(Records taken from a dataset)
↓
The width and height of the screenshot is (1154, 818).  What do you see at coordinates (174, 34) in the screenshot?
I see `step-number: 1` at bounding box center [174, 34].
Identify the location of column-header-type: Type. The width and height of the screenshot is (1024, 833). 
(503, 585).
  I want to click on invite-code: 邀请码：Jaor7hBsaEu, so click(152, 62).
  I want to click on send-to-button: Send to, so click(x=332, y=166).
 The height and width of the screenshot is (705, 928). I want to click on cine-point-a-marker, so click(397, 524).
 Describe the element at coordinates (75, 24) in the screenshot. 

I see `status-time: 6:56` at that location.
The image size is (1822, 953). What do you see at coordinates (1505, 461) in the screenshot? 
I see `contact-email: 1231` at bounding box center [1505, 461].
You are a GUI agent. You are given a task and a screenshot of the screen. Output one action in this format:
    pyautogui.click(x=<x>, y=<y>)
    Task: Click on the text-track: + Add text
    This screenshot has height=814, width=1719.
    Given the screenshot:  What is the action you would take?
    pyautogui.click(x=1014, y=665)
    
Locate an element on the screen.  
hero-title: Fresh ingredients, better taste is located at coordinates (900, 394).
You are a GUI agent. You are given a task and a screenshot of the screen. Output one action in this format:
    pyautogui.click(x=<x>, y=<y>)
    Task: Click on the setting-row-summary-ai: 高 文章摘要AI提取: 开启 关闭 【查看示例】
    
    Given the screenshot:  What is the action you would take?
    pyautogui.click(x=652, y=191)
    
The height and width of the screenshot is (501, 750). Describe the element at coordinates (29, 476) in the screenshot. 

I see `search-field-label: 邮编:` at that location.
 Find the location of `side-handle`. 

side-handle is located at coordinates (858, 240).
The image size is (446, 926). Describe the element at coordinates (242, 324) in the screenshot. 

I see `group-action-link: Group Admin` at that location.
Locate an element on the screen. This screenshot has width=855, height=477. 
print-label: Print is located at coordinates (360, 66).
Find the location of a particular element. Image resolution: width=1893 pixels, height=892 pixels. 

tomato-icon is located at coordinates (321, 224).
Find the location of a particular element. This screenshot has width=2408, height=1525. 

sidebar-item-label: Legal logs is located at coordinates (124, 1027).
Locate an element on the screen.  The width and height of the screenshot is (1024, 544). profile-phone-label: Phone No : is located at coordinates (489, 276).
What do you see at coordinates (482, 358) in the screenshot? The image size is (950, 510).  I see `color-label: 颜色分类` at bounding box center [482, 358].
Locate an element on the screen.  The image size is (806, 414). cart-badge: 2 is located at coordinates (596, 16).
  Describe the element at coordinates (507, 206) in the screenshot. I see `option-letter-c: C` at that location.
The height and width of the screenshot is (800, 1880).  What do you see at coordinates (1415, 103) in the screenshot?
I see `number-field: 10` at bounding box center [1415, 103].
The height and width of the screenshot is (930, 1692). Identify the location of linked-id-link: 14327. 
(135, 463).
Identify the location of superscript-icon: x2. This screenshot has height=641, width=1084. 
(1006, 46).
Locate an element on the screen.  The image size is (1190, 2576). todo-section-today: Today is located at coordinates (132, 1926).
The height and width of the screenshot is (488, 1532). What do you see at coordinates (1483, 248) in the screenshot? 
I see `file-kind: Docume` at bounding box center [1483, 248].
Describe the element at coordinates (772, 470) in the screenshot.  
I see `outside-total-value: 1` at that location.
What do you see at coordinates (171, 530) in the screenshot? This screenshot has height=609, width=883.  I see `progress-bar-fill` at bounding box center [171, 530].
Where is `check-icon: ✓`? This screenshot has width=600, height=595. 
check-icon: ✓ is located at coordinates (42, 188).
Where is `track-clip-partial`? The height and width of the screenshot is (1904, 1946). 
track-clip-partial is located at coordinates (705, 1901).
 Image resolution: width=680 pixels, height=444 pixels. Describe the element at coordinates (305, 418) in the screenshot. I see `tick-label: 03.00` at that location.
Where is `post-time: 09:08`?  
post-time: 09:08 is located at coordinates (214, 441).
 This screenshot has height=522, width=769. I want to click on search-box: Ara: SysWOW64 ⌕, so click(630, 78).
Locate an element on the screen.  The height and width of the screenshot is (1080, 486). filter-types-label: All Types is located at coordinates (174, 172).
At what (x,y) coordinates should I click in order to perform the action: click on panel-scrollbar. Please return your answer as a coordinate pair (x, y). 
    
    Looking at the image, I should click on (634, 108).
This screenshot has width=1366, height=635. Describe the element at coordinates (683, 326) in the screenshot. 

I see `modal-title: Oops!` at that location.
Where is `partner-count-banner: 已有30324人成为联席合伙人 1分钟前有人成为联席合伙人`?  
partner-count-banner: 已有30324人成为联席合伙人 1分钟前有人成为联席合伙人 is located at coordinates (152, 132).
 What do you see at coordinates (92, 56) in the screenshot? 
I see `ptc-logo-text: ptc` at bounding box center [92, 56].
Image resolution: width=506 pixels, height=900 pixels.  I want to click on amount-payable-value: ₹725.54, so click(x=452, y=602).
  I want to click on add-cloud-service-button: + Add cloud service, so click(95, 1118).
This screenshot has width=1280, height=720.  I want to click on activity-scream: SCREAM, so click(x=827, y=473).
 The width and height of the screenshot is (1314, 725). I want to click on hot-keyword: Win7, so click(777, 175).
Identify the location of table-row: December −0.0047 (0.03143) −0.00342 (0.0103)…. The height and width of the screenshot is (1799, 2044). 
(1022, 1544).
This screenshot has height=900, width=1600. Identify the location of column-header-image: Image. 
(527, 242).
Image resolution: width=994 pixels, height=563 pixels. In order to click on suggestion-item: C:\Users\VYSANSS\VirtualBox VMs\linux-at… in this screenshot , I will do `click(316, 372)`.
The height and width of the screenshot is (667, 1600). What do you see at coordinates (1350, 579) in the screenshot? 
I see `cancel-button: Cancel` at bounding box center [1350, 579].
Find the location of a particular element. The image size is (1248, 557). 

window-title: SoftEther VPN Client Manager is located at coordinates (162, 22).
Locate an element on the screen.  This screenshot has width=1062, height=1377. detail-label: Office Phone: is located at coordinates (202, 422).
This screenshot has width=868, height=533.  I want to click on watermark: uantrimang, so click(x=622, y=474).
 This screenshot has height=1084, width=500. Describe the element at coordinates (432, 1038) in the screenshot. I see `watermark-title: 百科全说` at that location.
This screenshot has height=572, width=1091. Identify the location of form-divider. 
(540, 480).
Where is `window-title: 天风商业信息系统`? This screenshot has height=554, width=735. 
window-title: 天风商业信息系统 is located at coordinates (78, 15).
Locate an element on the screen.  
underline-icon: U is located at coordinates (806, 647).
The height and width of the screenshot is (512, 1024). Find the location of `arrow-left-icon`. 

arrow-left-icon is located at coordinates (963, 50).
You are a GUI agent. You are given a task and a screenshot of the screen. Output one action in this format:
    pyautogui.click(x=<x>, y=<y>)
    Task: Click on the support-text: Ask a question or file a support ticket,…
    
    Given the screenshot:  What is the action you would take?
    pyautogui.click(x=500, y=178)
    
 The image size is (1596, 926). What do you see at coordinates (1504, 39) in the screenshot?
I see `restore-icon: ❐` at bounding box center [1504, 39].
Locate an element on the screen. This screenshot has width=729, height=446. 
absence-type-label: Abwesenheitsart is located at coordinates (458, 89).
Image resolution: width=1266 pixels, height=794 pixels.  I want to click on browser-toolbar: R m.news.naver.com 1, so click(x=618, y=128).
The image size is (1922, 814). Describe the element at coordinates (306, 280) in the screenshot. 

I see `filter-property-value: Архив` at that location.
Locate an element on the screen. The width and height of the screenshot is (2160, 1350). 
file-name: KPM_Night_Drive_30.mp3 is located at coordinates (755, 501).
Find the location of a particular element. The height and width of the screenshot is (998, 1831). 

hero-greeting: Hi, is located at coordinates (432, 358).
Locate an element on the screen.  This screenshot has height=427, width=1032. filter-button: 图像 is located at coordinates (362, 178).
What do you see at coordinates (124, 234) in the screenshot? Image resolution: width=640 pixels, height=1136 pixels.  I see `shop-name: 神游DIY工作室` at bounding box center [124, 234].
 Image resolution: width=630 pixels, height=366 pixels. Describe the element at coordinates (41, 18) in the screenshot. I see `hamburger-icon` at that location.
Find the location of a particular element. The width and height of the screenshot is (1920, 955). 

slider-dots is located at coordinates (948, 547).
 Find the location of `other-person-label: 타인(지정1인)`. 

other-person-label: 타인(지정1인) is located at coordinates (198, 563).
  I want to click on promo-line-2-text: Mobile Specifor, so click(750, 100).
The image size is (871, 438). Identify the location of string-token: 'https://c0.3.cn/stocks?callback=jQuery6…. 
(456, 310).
↑
- [Exercise] Render the lines of the records between the one containing "has width=855, height=477." and the one containing "coordinates (489, 276).", inclusive, as a Markdown table with the columns Entry and Text, leaving out blank lines. Include only those lines.

- [Answer to this problem]
| Entry | Text |
|---|---|
| 1 | Locate an element on the screen. This screenshot has width=855, height=477.  |
| 2 | print-label: Print is located at coordinates (360, 66). |
| 3 | Find the location of a particular element. Image resolution: width=1893 pixels, height=892 pixels.  |
| 4 | tomato-icon is located at coordinates (321, 224). |
| 5 | Find the location of a particular element. This screenshot has width=2408, height=1525.  |
| 6 | sidebar-item-label: Legal logs is located at coordinates (124, 1027). |
| 7 | Locate an element on the screen.  The width and height of the screenshot is (1024, 544). profile-phone-label: Phone No : is located at coordinates (489, 276). |